Diverse Concept Proposals for Concept Bottleneck Models
This work addresses interpretability issues in concept bottleneck models for domains like healthcare, offering a way to reconcile predictive accuracy with expert expectations, though it is incremental as it builds on existing models by adding diversity in concept proposals.
The paper tackles the challenge of learning human-interpretable concepts in concept bottleneck models, where predictive concepts may not align with expert intuition, by proposing an approach that identifies multiple predictive concepts to allow experts to choose the best-fitting explanation. The result shows the method discovered all possible concept representations on synthetic data and identified 4 out of 5 pre-defined concepts on EHR data without supervision.

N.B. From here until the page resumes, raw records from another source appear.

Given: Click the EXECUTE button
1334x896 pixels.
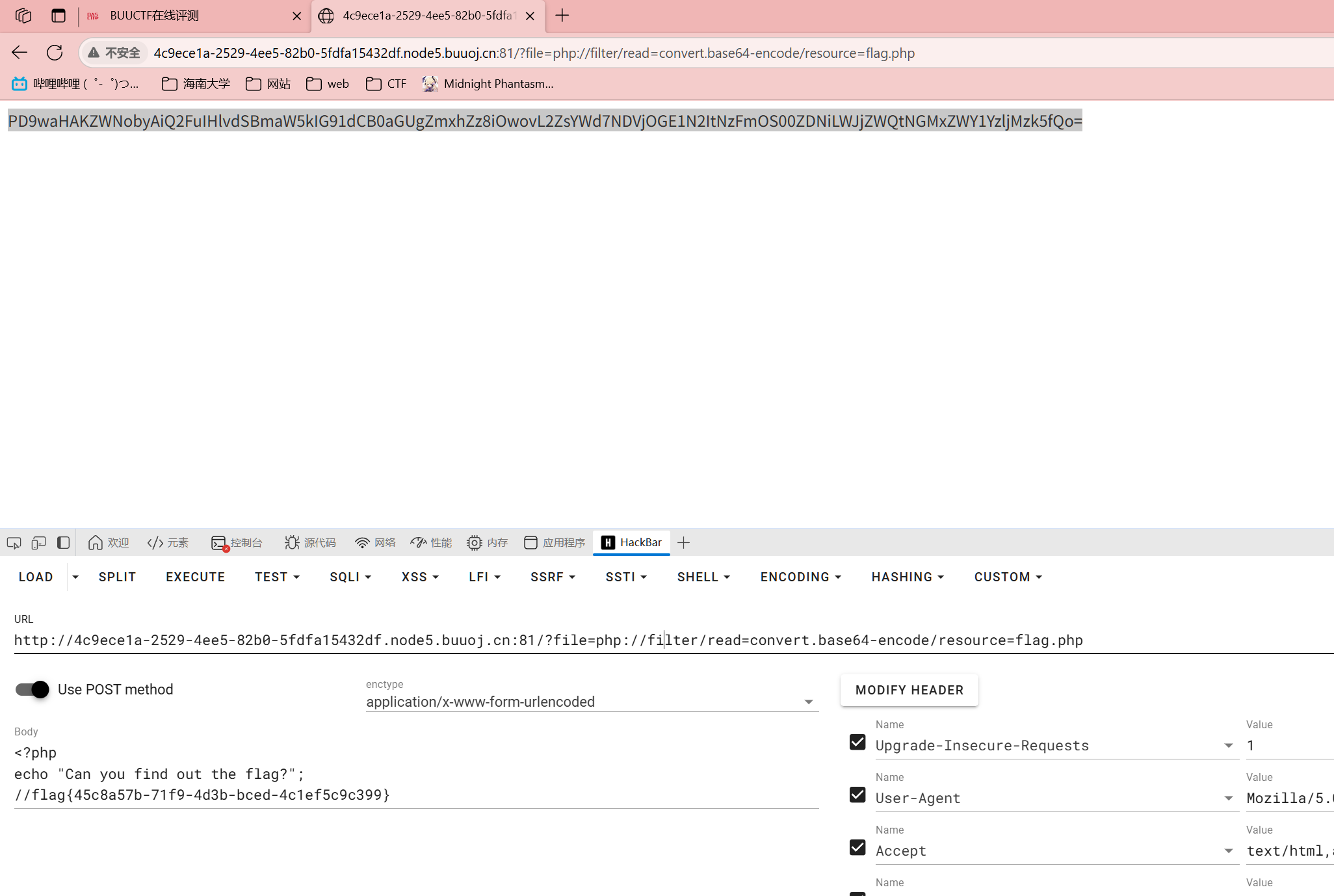Looking at the screenshot, I should click(195, 577).
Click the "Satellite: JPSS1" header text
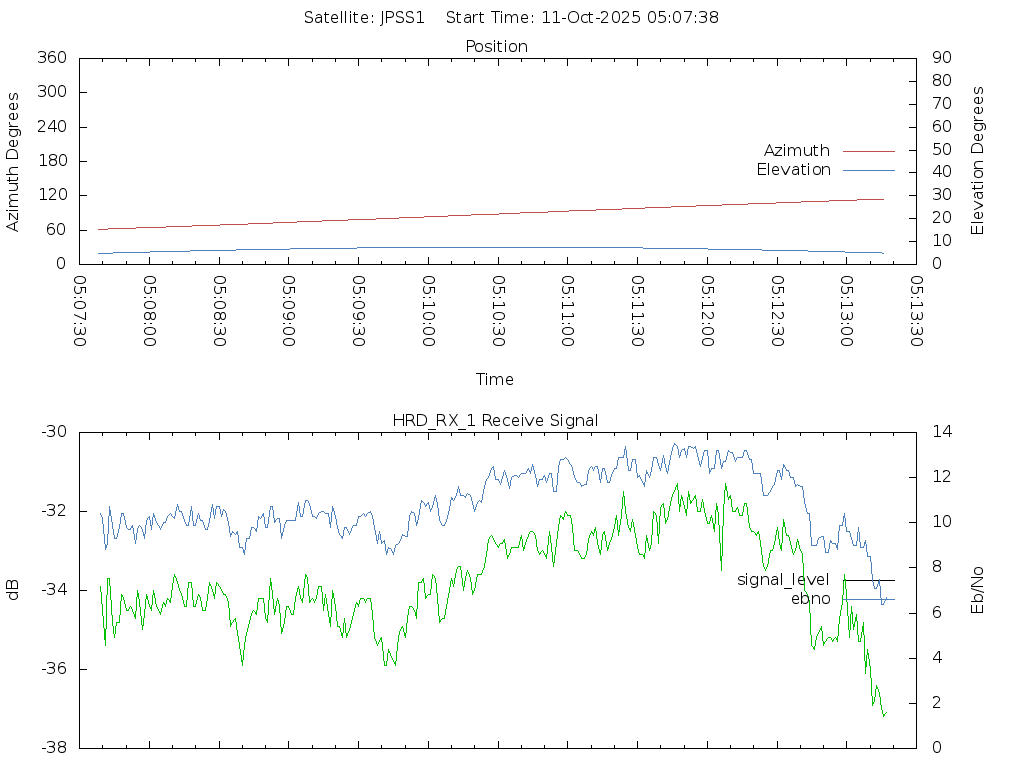1024x768 pixels. point(365,17)
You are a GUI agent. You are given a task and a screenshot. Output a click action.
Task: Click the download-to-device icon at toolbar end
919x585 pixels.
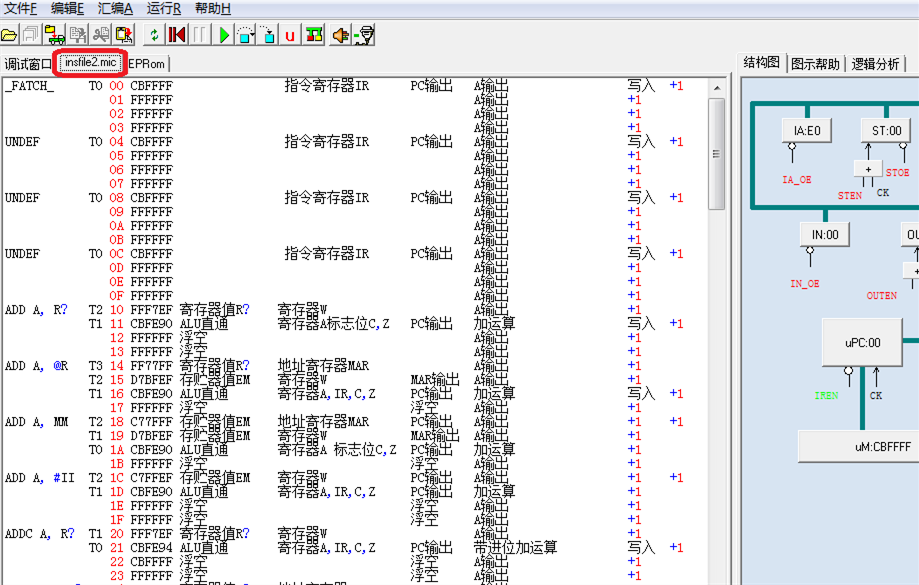pos(365,35)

Concept bottleneck models are interpretable predictive models that are often used in domains where model trust is a key priority, such as healthcare. They identify a small number of human-interpretable concepts in the data, which they then use to make predictions. Learning relevant concepts from data proves to be a challenging task. The most predictive concepts may not align with expert intuition, thus, failing interpretability with no recourse. Our proposed approach identifies a number of predictive concepts that explain the data. By offering multiple alternative explanations, we allow the human expert to choose the one that best aligns with their expectation. To demonstrate our method, we show that it is able discover all possible concept representations on a synthetic dataset. On EHR data, our model was able to identify 4 out of the 5 pre-defined concepts without supervision.